TASK REQUIREMENTS:
1. List every role or kind of person that the article on bias in technical interviews mentions.
2. Write a continuation of the article on bias in technical interviews, starting right after its final paragraph.

SOURCE PASSAGE:
┌──

Bias In Technical Interviews

2024-05-19

Experienced technical interviewers often dispense poor advice, despite being expert engineers. This article explores how interviewers can unintentionally undermine the hiring process while believing they are experts.

After an interviewer makes a recommendation he seldom gets feedback on whether it was any good. If a good candidate was rejected the interviewer will likely never meet him again. If a bad candidate was accepted the interviewer might not ever see his work. Compounding the problem, recruiters often have to take the interviewers' recommendations at face value and no other engineers review the quality of recommendations either. Interviewers lack both feedback and accountability. This allows interviewers to make mistakes without ever realising or learning.

I explained what the quality of recommendations means in an earlier post. A good interviewer passes high quality candidates and rejects low quality candidates.

Random and Systemic Bias

I make a distinction between two types of bias: random and systemic. Bias overall is factors other than those you wish to select for affecting the interview result. Systemic bias is defined by its effect being predictable from a candidate's characteristics. For example writing the interview question in a different coding language than what's used in work tasks advantages candidates familiar with the language. Random bias is the complement of systemic bias. For example randomly selected interviewers holding different pass criteria advantages candidates lucky enough to get a more lenient interviewer.

Both kinds of bias lead to errors in interview and as such are equally damaging in the short term. Systemic bias has the added danger of shaping the employee pool in unintended ways. If these employees also interview, a systemic bias may multiply exponentially over time. Systemic feedback loops are more an interesting thought experiment than real effects because biases can be addressed actively so any damage caused is neither permanent nor inevitable. Systemic biases only compound when an organisation fails to do anything about its biases.

└──

DATASET EXCERPT:
┌──

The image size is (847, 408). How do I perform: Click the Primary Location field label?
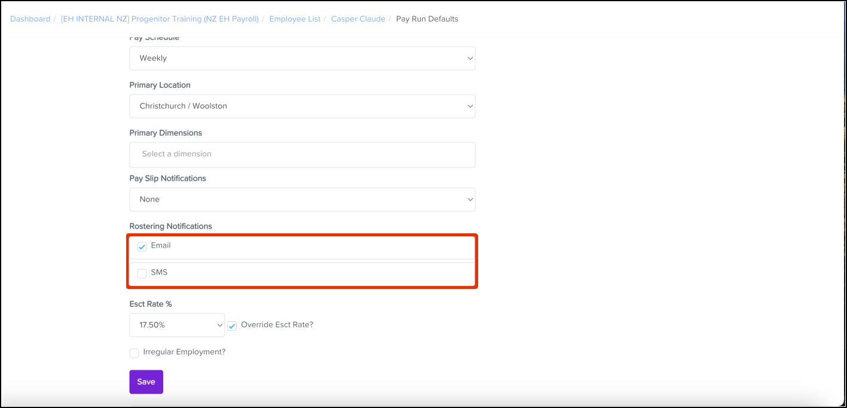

└──

THE RESULTS:
1. interviewers, candidates, recruiters, engineers, employees

2.
Calibration

An effective interview should neither pass all candidates nor reject them all. The ideal rejection rate depends on the number of applicants and the hiring needs. More applicants mean a higher rejection rate is necessary, and vice versa.

An interview question can be calibrated by running mock interviews on coworkers. Assuming your coworkers are of the quality you'd like to hire they ought to have a good chance of passing the interview. As a rule of thumb any interview question you come up with will be much harder than what you as its author estimate.

Once you run an interview question in actual interviews you can gather data and validate the rejection rate is as intended.

Diversity Of Questions

If you run a variety of interview questions they will unavoidably be of varying difficulty. Picking a random question will introduce random bias proportional to the standard deviation in difficulties.

Picking questions by some criteria other than random will introduce systemic bias proportional to the product of the bias in the selection criteria and the difference in difficulty.

You can avoid these problems entirely by only using one interview question. This approach isn't without its flaws. The question may leak and cheaters would prosper. The question might not fit every position you hire for. Unfortunately there is no good counter to this source of bias so careful calibration is required.

Quality Of Questions

Many interview questions are only tangentially related to work tasks, often focusing on algorithm problems that are rarely encountered on the job. A candidate with desirable traits should have an advantage due to those traits. An advantage or disadvantage due to any other traits is a source of bias.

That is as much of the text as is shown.